The Cloud Native Computing Foundation (CNCF) today revealed that the open source Cilium networking software project has officially graduated alongside projects such as Kubernetes, Prometheus and others.

Designed to run in the microkernel of an operating system that supports extended Berkeley Packet Filtering (eBPF), Cilium was originally developed by Isovalent. There are now more than 800 contributors to the project, and organizations that have adopted it include Bell Canada, Bloomberg, DB Schenker, S&P Global, Sky and The New York Times.

Bill Mulligan, a maintainer for Cilium employed by Isovalent, said as the first container networking interface (CNI) technology to officially graduate, Cilium is now poised for increased adoption as organizations look to employ a single network across multiple IT environments.

In addition to providing connectivity at Layer 3 to Layer 4 of the networking stack, Cilium also provides capabilities to enforce policies, integrate multiple Kubernetes clusters across a single mesh, eliminate the need for kube-proxy, encrypt traffic, manage bandwidth and unify the management of ingress and egress via gateway.

A sub-project, dubbed Hubble, also provides network observability, metrics, a service map and a user interface, while the Tetragon sub-project focuses on security observability and runtime enforcement.

In the future, the project will grow beyond Kubernetes environments to include support for external workloads running on, for example, bare metal and virtual machines. Collectively, those capabilities ultimately should make it simpler for IT teams to programmatically converge network and security operations within the context of a DevOps workflow, noted Mulligan.

Adoption of Cilium is, of course, tied to the rate at which organizations are adopting instances of Linux that support eBPF. In effect, eBPF changes the way operating systems are designed. It bridges the boundary between kernel and user space by enabling developers to combine and apply logic across multiple subsystems that were historically completely independent. That approach enables, for example, networking or security software to scale at much higher levels of throughput.

It’s not clear to what degree eBPF might one day drive convergence across distinct categories once multiple tools and applications run at the microkernel level, but IT organizations would be well-advised to ask their vendors when they plan to support eBPF as they plan their upgrade cycles.

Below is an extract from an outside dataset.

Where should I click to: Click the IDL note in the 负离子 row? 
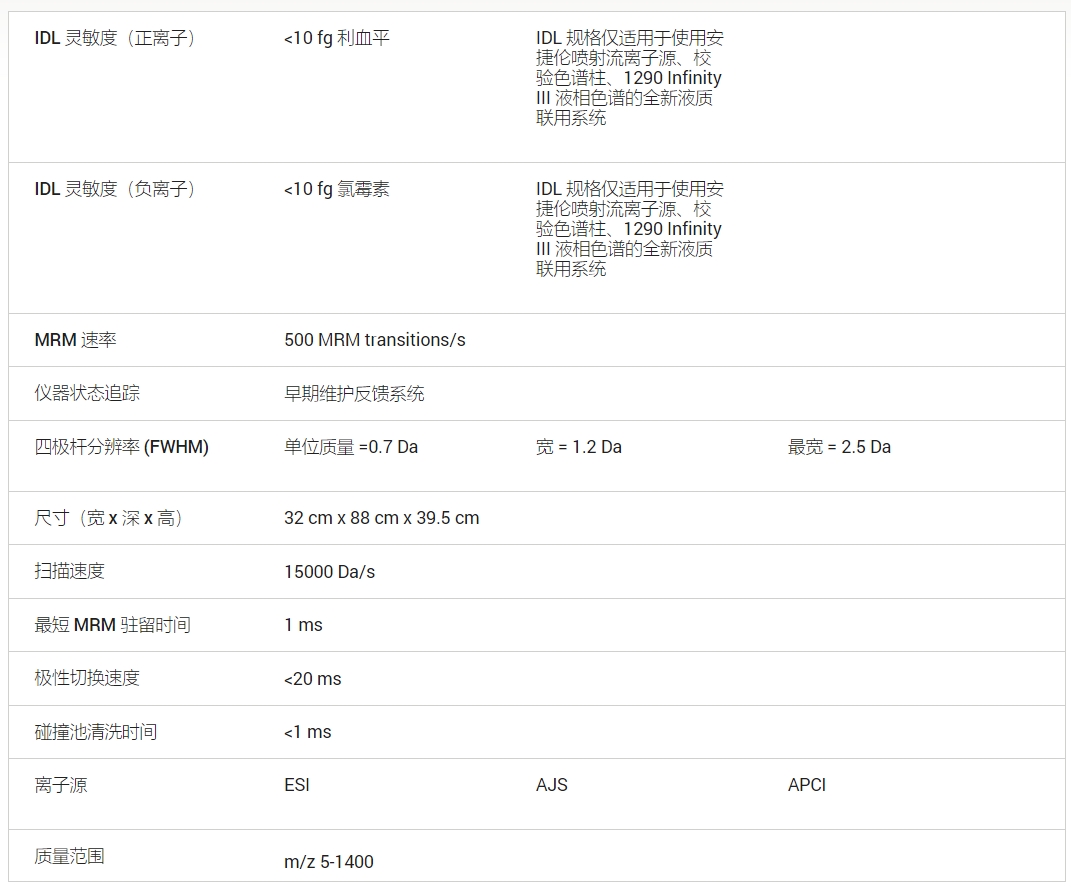629,229
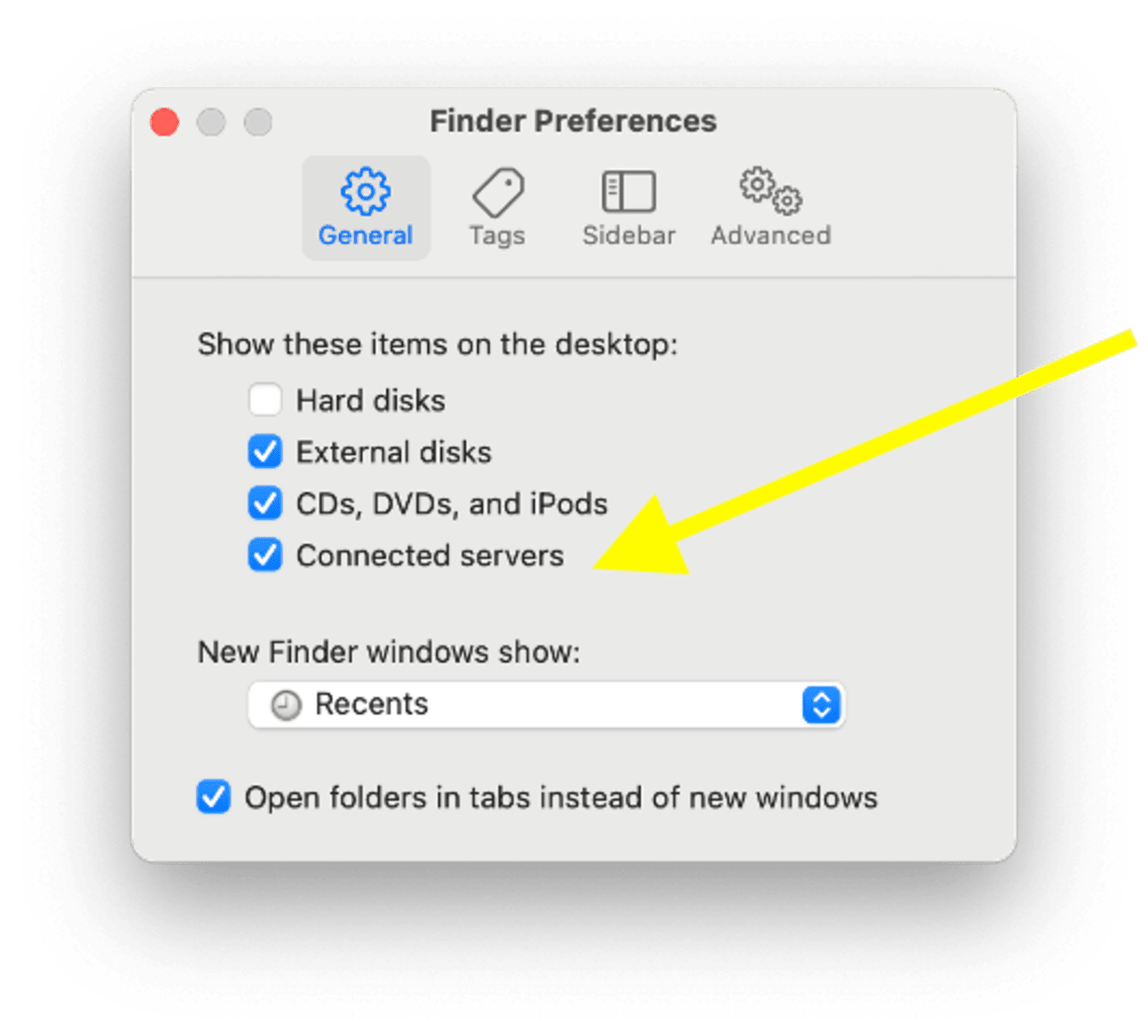Screen dimensions: 1148x1036
Task: Uncheck the External disks checkbox
Action: pos(265,452)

It’s not likely IT teams are going to want to upgrade every tool and application that can benefit from eBPF all at once, but the performance that can be achieved by software running at the eBPF level will quickly make legacy tools running at the user space level seem antiquated.

It remains to be seen how IT organizations themselves might be realigned as software running at the eBPF level become more commonplace, but there will no doubt be much higher levels of collaboration as the walls that today separate distinct classes of tools become more porous, noted Mulligan.

In the meantime, major upgrades to everything from networking and security to storage and observability platforms are now in the offing. The only issue that remains to be seen is the pace at which the transition to eBPF is going to inevitably occur.